The shop should be able to size you and not leave it to you to make such a major choice. Either they aren't adequate at fitting, or they just want to sell what is on the floor.

I've had the experience of being sold the wrong size bike. And had the experience of buying the right one. (Last week!).

I had to choose which bike I wanted in the first case, the shop took the liberty of choosing for me in the second. In both cases, the bikes were special ordered for me. Second shop told me after they'd ordered it that due to the calculations they took, I needed such and such a size. That worried me! But they were right. It's perfect. 

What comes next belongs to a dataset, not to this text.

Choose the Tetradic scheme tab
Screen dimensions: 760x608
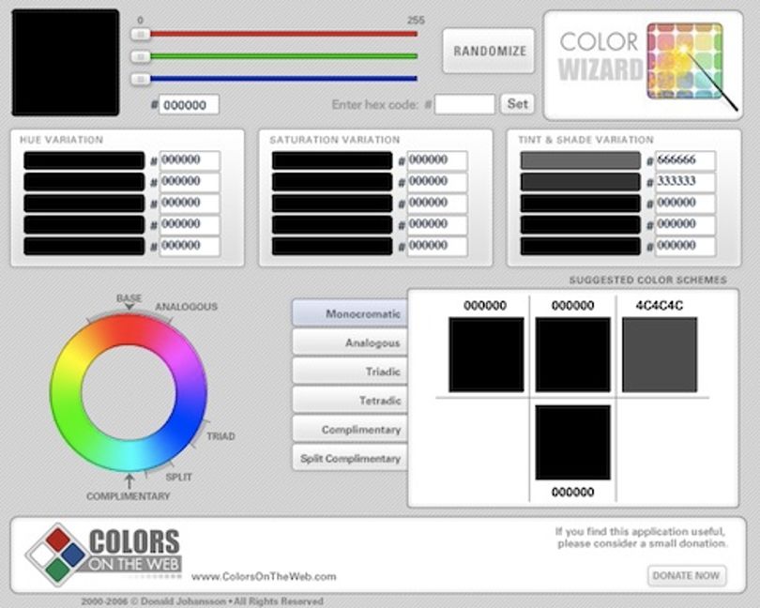[349, 400]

There was no reason for the first shop to sell me the wrong size. I believe they didn't care or bother to figure it out. It appears to me, in retrospect, that they just wanted to sell as many bikes as possible.


----------



## PJ352 (Dec 5, 2007)

aureliajulia said:


> Are these the only two bikes you've tested? Can you go elsewhere and try more?
> 
> The shop should be able to size you and not leave it to you to make such a major choice. *Either they aren't adequate at fitting, or they just want to sell what is on the floor.*


Obviously, one or both _can_ be true, but they aren't _necessarily_ true. 

In some instances, a cyclist IS between two sizes and the fitter discusses the compromises making either choice entails. Also, knowledgeable, experienced fitters understand that there are a number of variables that enter into the fit process, so they seek out input from the rider.

Ideally, IMO the fitting process is a cooperative effort and requires a pro-active effort on the part of the cyclist.


----------



## miker2012 (May 4, 2012)

aureliajulia said:


> Are these the only two bikes you've tested? Can you go elsewhere and try more?
> 
> The shop should be able to size you and not leave it to you to make such a major choice. Either they aren't adequate at fitting, or they just want to sell what is on the floor.
> 
> ...


thx... i had almost the exact same experience.... was sold a 52cm tarmac in the spring by a specialized dealer and the bike wasent even close to correct for me so i had to sell it, which is why i am buying this one... in that case, the salesman was inexperienced and clearly knew nothing about fitting

you are right, i wish the fitter would be a little more vocal and tell me what he thinks.... they are not selling me bikes on the floor, i told them to bring in the xxs from the distributor to fit me on it as they had none in the store.... i guess he didnt say much b/c the xs was a decent fit, although the fitter did note i was still reaching a tad (which is why he tilted the hoods towards me on the xs) and also told me i should have a bike with a 50cm top tube

ill let you know how the fitting goes... btw, i tried a couple other bikes (cannondale) but none in an xs size.... on the 48cm cannondale caad10 i felt stretched out and reaching for the last bit of the hoods on a 90mm stem..... this also lead me to believe that a 50cm TT would be my best bet


----------



## miker2012 (May 4, 2012)

PJ352 said:


> Obviously, one or both _can_ be true, but they aren't _necessarily_ true.
> 
> In some instances, a cyclist IS between two sizes and the fitter discusses the compromises making either choice entails. Also, knowledgeable, experienced fitters understand that there are a number of variables that enter into the fit process, so they seek out input from the rider.
> 
> Ideally, IMO the fitting process is a cooperative effort and requires a pro-active effort on the part of the cyclist.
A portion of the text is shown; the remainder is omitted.